What is CAPTCHA – the Hidden and the Fun Side of it

More Than Just an Annoying Sequence of Distorted Characters

Ever felt annoyed by having to decipher and type in the two-word phrase which is meant to prove that one is not a computer program? The CAPTCHA is being used all over the web so I'm pretty sure that everyone has an experience of it (and some even take their experience to creatively artistic level).

Here at TechUseful, we are being pampered by a nice version of “captcha”, which proves that the concept can be wrapped up in a very user-friendly form. But, there are reasons we might sincerely start to wish for the other, annoying version, because – surprise, surprise – there's a noble cause behind it. Maybe you will share some of the enthusiasm with me …

A Massive Collaboration Project

It's about digitizing books!

Many websites are using CAPTCHA to prevent bots to automatically place numerous requests or try to spam. Computer programs are not that good at reading distorted characters so at least for now it works fine. The inventor, Luis von Ahn, felt proud at first, seeing how his internet security invention became adopted by Google and then spread widely all over the web.

But, as we could expect from such an inventive mind, he took a look from the other side – the user's side. His calculation was that people type in about 200 million instances of CAPTCHA every day. 10 seconds of annoyance multiplied by 200 million means 500,000 hours of wasted time. So he started thinking hard to figure out how to use all this time wisely.

The system has a slightly changed philosophy now: one word that CAPTCHA pictures on the screen is a real scan from a text that is being digitized. Of course there's no way of knowing whether the entry will be correct or not, therefore the other word is there for authentification purposes.

A Project to Archive Human Knowledge

Little contributions lead to accomplishing a giant project

Pages of books that were created even before the computers existed, are first scanned. Optical Character Recognition (OCR) software is then used to convert the image to text. However, this process is likely to produce at least some mistakes. The words that are not processed with a necessary degree of reliability need to be checked. And here's where the reCAPTCHA jumps in: the same ambiguous image is served a few times to different individuals, just to make sure that the “human OCR recognition” results are in accordance with each other.

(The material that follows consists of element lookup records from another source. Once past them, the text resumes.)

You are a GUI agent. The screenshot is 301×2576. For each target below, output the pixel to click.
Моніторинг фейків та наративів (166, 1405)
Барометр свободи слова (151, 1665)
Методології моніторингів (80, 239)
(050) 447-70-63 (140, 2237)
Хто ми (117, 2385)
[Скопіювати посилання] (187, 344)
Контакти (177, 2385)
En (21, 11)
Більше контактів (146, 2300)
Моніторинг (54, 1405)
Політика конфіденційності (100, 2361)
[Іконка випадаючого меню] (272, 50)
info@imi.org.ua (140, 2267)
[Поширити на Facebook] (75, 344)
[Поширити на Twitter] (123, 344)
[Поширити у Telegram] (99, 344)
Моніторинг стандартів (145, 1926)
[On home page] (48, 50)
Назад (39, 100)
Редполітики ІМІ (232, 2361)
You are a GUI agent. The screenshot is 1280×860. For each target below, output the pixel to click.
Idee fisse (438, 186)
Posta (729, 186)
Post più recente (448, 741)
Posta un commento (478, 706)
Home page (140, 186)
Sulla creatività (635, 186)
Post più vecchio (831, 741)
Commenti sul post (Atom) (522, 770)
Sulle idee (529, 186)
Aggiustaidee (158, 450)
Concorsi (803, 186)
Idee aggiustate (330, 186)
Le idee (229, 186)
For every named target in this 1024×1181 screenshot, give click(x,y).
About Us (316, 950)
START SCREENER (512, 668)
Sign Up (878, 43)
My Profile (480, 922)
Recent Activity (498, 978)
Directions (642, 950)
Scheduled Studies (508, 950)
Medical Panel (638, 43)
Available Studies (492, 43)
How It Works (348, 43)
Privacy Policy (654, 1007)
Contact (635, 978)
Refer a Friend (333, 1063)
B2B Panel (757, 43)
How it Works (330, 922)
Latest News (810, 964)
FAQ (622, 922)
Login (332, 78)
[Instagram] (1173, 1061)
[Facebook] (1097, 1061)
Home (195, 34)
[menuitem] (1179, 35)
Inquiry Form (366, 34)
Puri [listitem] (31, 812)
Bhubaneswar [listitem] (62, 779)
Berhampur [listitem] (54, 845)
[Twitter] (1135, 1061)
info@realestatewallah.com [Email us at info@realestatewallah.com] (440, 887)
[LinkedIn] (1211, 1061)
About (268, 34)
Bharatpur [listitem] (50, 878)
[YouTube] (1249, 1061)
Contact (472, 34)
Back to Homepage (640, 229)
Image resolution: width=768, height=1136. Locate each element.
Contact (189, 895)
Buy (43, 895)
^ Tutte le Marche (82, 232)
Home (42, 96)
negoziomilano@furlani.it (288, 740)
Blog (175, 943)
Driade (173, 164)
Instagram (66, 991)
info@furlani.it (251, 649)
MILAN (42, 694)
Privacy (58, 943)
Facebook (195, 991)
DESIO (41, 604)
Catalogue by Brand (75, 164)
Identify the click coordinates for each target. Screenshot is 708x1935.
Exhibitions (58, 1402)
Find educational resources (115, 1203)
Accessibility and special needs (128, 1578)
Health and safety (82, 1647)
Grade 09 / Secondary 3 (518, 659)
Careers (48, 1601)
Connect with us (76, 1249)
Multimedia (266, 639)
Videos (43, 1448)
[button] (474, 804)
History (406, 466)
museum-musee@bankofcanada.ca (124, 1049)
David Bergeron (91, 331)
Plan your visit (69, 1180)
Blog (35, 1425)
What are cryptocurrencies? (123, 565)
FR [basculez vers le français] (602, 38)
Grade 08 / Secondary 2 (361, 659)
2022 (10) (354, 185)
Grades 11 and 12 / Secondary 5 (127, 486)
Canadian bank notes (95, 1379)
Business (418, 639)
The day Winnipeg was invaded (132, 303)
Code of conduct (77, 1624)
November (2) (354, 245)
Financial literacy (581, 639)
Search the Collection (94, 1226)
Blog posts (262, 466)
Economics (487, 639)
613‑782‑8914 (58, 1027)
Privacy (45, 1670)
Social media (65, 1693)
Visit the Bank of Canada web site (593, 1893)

Luis von Ahn: Massive-scale Online Collaboration The inventor speaking and joking about CAPTCHA

An extremely entertaining explanation of what CAPTCHA does, about CaptchArt and about his next ingenious idea, the Duolingo – how to translate the Wikipedia in less time than it took Jules Verne to travel around the world.

Witty, informative, with funny instances of CAPTCHA word combinations and CaptchArt. 16 minutes of fun, creating a great sense of being part of a huge community that is doing something valuable together.